After years of legal uncertainty and split appellate rulings regarding the legality of reverse payment settlements, the Supreme Court took the split and issued its landmark decision, FTC v Actavis, Inc.in 2013.1 In, Actavis, the Court ruled that reverse payment settlements could violate antitrust laws. The Court adopted neither the “quick look” analysis proposed by the Federal Trade Commission nor the “scope of the patent test” of the defendants, which effectively presumed that patent regulations were lawful if they did not affect not compete in products not covered by the patent.
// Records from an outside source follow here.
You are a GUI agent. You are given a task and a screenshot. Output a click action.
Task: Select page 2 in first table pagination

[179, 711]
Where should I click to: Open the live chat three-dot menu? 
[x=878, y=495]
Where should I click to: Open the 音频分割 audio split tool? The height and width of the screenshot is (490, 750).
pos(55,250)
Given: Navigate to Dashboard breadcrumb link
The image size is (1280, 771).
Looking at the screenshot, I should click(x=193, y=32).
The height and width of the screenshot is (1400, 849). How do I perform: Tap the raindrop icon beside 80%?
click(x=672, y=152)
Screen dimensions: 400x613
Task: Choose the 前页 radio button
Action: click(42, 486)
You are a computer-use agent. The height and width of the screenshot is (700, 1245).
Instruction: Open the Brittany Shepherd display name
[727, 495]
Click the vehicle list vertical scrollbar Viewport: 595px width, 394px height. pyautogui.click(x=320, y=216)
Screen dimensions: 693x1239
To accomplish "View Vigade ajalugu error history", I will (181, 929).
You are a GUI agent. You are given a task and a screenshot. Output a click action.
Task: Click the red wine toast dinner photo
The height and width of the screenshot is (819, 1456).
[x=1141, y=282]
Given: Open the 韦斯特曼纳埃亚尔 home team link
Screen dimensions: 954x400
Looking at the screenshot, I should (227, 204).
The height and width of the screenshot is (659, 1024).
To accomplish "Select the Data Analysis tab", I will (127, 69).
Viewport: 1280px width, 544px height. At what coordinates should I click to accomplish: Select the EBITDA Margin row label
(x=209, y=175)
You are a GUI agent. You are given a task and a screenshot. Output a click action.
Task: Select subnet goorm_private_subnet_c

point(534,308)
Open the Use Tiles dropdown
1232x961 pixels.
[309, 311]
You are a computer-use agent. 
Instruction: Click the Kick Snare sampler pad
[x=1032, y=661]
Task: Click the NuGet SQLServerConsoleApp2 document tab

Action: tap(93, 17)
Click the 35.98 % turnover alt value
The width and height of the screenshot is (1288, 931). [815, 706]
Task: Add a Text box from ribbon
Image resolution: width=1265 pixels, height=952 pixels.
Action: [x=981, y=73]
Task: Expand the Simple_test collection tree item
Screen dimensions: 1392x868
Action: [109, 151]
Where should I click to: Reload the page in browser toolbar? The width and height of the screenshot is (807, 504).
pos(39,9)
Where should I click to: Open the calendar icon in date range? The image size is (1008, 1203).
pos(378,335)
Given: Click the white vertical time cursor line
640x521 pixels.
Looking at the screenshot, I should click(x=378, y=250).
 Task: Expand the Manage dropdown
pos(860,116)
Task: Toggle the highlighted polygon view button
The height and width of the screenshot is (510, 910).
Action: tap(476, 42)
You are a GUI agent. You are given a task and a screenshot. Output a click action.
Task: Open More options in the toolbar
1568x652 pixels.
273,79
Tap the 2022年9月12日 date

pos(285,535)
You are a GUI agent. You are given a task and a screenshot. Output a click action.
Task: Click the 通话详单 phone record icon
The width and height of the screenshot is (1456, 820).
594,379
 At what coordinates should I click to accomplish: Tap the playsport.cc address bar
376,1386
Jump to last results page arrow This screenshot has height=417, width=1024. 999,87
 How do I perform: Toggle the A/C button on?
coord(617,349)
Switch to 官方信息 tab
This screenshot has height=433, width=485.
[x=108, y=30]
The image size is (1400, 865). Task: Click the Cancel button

Rather, the Court held that “a reverse payment, where large and unjustifiedmay lead to the risk of significant anti-competitive effects.2 The Court also held that such challenges must be assessed under the rule of reason factual analysis.3 The Court left it to the lower courts to specify how exactly to apply the rule of reason in weighing pro- and anti-completion effects.4 But the Supreme Court gave lower courts some guidelines, focusing on the requirement that a reverse payment must be “material” and “unexplained” to trigger scrutiny.5 According to the Supreme Court, whether the payment is anti-competitive is not simply a question of whether it is reversed, but “depends on its magnitude, its magnitude in relation to future legal costs expected by the payer, its independence from other services for which it might represent payment, and the absence of any other compelling justification.6
On October 7, 2019, California signed into law AB 824.7 By enacting AB 824, California became the first state in the country to ban reverse payment agreements, separate and in addition to the general restriction imposed by Actavis.
As Actavis, AB 824 is intended to reduce anti-competitive reverse payment settlement agreements. But AB 824 defines “reverse payments” much more broadly than the Supreme Court did. Specifically, while the landmark Supreme Court ruling applies to “large and unjustified payments,” California law applies to payments of any size, subject to specified exceptions.8 One of those exceptions is for legal costs saved, but rather than allowing an assumed amount, like the $7 million that the FTC and the courts say is presumed too low to trigger scrutiny.9—AB 824 requires direct evidence of cost savings from contemporary litigation budgets.ten This aspect alone creates risk for many settlements that include a few small payments of spared litigation costs.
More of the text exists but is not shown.